### PFLICHTAUFGABEN
1: Übersetze den folgenden Satz aus der ausgewählten Textstelle ins Englische: „Die Unterscheidung zwischen Staatsfunk und öffentlich-rechtlichem Fernsehen mag beckmesserisch klingen, doch sie ist existenziell.“
2: Nenne jede der Zeilen weiter unten, in der die Zeichenfolge „Switch“ vorkommt. Groß- und Kleinschreibung ist dabei zu beachten.

══ AUSGEWÄHLTE TEXTSTELLE

Dass sie nun wiederum den öffentlich-rechtlichen RBB gegenüber der amtierenden Regierung vertreten soll, wirft Fragen auf, die der Fachautor Sebastian Köhler auf Telepolis gestellt hat. Hier soll es um einen weiteren Aspekt gehen: Demmers Haltung zur Debattenkultur, zu öffentlich-rechtlichen Medien und deren Selbstkritik.

ARD und ZDF können es sich nicht leisten, auch nur an irgendeiner Stelle mit den Regierungsapparaten verwechselt zu werden. Die Unterscheidung zwischen Staatsfunk und öffentlich-rechtlichem Fernsehen mag beckmesserisch klingen, doch sie ist existenziell.

Georg Löwisch, von 2015-2020 Chefredakteur taz, auf Zeit-Online

Vor ihrer Zeit als Politikvertreterin war Demmer u.a. im Marketing des RBB und als Journalistin bei ZDF, Focus und Spiegel tätig. Ihre Zeit im Bundespresseamt bezeichnete sie mehrfach als Bereicherung für ihr Politikverständnis. Entsprechend gibt es auch lobende Stimmen zu Demmers Wahl.

Wie Demmer den nach der Affäre Schlesinger in der öffentlichen Wahrnehmung beschädigten RBB künftig aufstellen will, wurde bisher in der Öffentlichkeit wenig verhandelt. Da spielten weiterhin reale und mögliche Gehälter eine zentrale Rolle. Für Demmer wird ein Gehalt zwischen 180.000 bis 230.000 Euro pro Jahr vermutet.

════
══ AUSGANGSMATERIAL

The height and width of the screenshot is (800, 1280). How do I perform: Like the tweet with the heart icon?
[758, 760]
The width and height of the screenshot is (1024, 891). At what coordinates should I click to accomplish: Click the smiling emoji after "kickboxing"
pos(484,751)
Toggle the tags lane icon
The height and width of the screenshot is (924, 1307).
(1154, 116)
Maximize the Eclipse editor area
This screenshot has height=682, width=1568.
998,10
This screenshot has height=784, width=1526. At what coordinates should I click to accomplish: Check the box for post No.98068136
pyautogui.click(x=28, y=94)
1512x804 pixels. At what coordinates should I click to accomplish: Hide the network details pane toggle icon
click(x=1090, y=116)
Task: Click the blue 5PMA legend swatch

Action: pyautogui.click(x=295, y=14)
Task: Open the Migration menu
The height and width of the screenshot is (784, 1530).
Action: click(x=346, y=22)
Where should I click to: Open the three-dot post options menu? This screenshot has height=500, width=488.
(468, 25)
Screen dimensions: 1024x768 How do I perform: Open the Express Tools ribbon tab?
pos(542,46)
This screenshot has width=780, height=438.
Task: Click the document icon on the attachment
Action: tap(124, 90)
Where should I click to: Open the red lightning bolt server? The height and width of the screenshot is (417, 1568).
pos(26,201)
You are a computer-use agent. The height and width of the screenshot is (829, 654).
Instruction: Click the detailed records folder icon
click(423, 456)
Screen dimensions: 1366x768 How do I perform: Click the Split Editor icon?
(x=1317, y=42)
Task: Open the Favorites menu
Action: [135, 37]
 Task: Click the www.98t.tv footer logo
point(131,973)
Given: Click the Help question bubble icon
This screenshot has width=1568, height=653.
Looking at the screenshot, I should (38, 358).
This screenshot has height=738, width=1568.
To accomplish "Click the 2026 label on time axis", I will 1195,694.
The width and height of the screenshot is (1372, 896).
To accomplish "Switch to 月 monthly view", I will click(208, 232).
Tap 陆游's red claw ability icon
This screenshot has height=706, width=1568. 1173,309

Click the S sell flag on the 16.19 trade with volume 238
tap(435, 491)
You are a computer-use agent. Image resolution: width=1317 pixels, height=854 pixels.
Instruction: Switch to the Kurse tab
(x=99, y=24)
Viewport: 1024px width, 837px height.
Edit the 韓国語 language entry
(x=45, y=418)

════

### ANTWORTEN JE AUFGABE
1: The distinction between state broadcasting and public-service television may sound pedantic, but it is existential.

2:
To accomplish "Switch to 月 monthly view", I will click(208, 232).
Instruction: Switch to the Kurse tab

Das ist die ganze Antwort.